心臓のトラブルのサインを見逃さないために
国際的な診療ガイドラインに基づく
概要
心臓のトラブル(心臓病)とは、心臓の働きに問題が起こる状態のことです。心臓は全身に血液を送るポンプの役割をしていますが、そのポンプがうまく動かなくなると、さまざまな症状が現れます。
重要な事実
- 心臓病は日本でも多くの人がかかる病気のひとつです。
- 早期に発見して適切な対応をすれば、重症化を防げることがあります。
- 生活習慣の改善でリスクを減らせる場合があります。
心臓のトラブルは、日本人の死亡原因の上位にあげられるほど一般的な病気です。特に高齢になるほどリスクは高まりますが、どの年齢でも注意が必要です。
高血圧、糖尿病、脂質異常症(コレステロールや中性脂肪が多い状態)がある方、喫煙する方、運動不足の方、家族に心臓病の方がいる方などが影響を受けやすいです。
症状
- 突然の強い胸の痛み(締め付けられるような痛み)が15分以上続く
- 胸の痛みとともに、冷や汗が出る、吐き気がする、息ができない
- 意識を失った
- 顔色が真っ青で、脈が非常に弱いまたは不規則
- ⚠胸の痛みや圧迫感が繰り返し起こる(安静にすると治るが、また出る)
- ⚠理由もなく動悸が激しくなってなかなかおさまらない
- ⚠急に息苦しくなって座っていられない
一般的な症状
- 胸の痛みや圧迫感(特に運動時や興奮したとき)
- 息切れ(少し動いただけで息が苦しくなる)
- 動悸(ドキドキする、脈が飛ぶ感じ)
- めまいや立ちくらみ
子供の症状
- 疲れやすくて、遊びたがらない
- 息切れがひどい
- 唇や爪の色が紫色になる(チアノーゼ)
- 成長が遅い
高齢者の症状
- 胸の痛みよりも、だるさや食欲不振が目立つことがある
- 息切れで歩くのが遅くなる
- 足や足首のむくみ
- 混乱や意識がぼんやりする
原因
主な原因
- 動脈硬化(血管の内側にコレステロールなどがたまって血管が細くなること)
- 心臓の筋肉や弁の異常
- 不整脈(心臓の電気信号の乱れ)
リスク要因
- 脂質異常症
- 運動不足
- 過度の飲酒
- 強いストレス
- 家族に心臓病の人がいる
受診の目安
緊急で受診すべき場合:
- 突然の胸の痛みや圧迫感がある(特に上記の緊急症状に該当する場合)
- 動悸がひどくて日常生活に支障がある
- 息切れが急に悪化した
定期受診を予約すべき場合:
- 健康診断で心電図の異常を指摘された
- 血圧やコレステロールの値が高いと言われたが、まだ症状はない
- 家族に心臓病の人がいるので、一度検査しておきたい
診断
医師があなたの症状や生活習慣を詳しく聞き、身体の診察を行います。
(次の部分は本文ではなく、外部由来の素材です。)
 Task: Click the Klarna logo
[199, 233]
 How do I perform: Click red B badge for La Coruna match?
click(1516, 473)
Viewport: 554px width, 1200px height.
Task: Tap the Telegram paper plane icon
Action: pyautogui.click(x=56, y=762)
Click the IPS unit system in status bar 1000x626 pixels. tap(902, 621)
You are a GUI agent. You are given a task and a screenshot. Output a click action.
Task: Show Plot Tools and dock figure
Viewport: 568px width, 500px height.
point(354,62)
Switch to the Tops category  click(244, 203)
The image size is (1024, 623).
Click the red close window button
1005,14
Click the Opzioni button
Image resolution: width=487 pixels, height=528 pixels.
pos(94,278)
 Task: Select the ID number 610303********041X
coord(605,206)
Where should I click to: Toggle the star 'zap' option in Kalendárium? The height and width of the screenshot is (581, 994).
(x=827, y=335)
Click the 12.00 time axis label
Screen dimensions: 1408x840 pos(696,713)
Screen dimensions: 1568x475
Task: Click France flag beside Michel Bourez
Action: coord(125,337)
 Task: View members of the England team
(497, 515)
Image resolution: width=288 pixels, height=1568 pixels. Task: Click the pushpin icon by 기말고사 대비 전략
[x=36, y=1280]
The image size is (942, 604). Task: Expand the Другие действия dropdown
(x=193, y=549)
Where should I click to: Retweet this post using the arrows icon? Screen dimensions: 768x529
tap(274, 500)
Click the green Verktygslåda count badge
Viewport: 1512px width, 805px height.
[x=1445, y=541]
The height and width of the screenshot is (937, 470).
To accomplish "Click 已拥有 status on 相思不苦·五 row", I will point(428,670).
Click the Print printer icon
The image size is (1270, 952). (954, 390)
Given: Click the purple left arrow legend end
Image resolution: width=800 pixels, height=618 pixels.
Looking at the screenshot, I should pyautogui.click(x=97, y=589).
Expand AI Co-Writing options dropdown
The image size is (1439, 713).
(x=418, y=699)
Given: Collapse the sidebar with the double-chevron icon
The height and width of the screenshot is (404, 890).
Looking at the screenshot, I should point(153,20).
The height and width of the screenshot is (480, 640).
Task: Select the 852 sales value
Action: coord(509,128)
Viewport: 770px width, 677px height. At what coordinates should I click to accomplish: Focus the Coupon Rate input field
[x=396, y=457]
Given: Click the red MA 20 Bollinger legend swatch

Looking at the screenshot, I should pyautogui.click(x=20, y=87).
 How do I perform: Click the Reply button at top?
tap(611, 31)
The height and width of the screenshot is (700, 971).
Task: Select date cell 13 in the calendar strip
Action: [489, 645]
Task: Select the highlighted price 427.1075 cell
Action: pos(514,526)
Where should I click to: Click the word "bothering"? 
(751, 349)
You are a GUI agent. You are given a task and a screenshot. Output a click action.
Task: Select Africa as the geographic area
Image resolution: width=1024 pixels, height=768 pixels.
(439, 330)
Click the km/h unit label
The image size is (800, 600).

その後、必要な検査を追加して心臓の状態を調べます。
行われる可能性のある検査
- 心電図(心臓の電気的な活動を記録する検査)
- 胸部X線(心臓の大きさや肺の状態を見る)
- 血液検査(心臓の負担を示す物質やコレステロール値を調べる)
- 心臓超音波検査(心臓の動きや弁の状態をエコーで見る)
- ホルター心電図(24時間心電図を記録して不整脈を調べる)
診察で予想されること
検査は痛みを伴わないものがほとんどです。医師や看護師が丁寧に説明してくれます。結果が出るまでに数日かかることもありますが、早めに正しい診断を受けることが大切です。
治療
治療は原因や症状の重さによって異なります。生活習慣の改善と、医師が処方する薬を使った治療が基本です。場合によっては手術やカテーテル治療(細い管を使って治療する方法)が行われることもあります。
自宅でのセルフケア
- 禁煙する
- 塩分を控える(1日6g未満が目標)
- 適度な運動を続ける(医師に相談してから)
- 体重を適正に保つ
- ストレスをためないようにする
医療治療
医師があなたの状態に合わせて、血圧を下げる薬、心臓の負担を減らす薬、血液をサラサラにする薬などを処方します。必ず医師の指示に従い、自己判断でやめないでください。
手術が検討される場合
薬で効果が不十分な場合や、冠動脈が狭くなっている場合などに、バイパス手術やステント留置術(血管の中に網目状の管を入れて広げる治療)が行われることがあります。手術の必要性は専門医が詳しく説明します。
この病気と共に生きる
心臓にトラブルがあっても、適切な治療と生活管理を続ければ多くの人が日常生活を送ることができます。定期的に通院し、症状の変化があればすぐに医師に相談しましょう。
生活習慣のアドバイス
- 毎日決まった時間に薬を飲む習慣をつける
- 血圧や体重を定期的に測る
- 無理をしない範囲で散歩などの軽い運動をする
- 十分な睡眠をとる
食事と運動
食事は野菜や魚を中心に、塩分と脂肪を控えめにしましょう。運動は医師に相談してから始め、ウォーキングなど無理のない範囲で続けることが大切です。
精神的健康と心の健康
心臓病は不安やストレスを感じやすい病気です。「自分だけが悪いのでは」と思わずに、気持ちを家族や医療者に話しましょう。必要に応じて心理的なサポートを受けることもできます。
予防
完全に防ぐことはできませんが、生活習慣を整えることでリスクを大きく減らせます。バランスの良い食事、適度な運動、禁煙、節酒、ストレス管理が重要です。
検診プログラム
定期的な健康診断(血圧、コレステロール、血糖値のチェック)と心電図検査が早期発見に役立ちます。40歳を過ぎたら年に1回は受診しましょう。
合併症
治療しない場合
- 心筋梗塞(心臓の血管が詰まって心筋が壊死する)
- 心不全(心臓のポンプ機能が低下して体に十分な血液を送れなくなる)
- 脳卒中(心臓の血栓が脳の血管に詰まる)
- 突然死(致死性不整脈などによる)
長期的な見通し
心臓のトラブルは早期発見と適切な治療で多くの場合、症状をコントロールできます。治療法は年々進歩しており、諦めずに医療機関と協力して生活を続けることが大切です。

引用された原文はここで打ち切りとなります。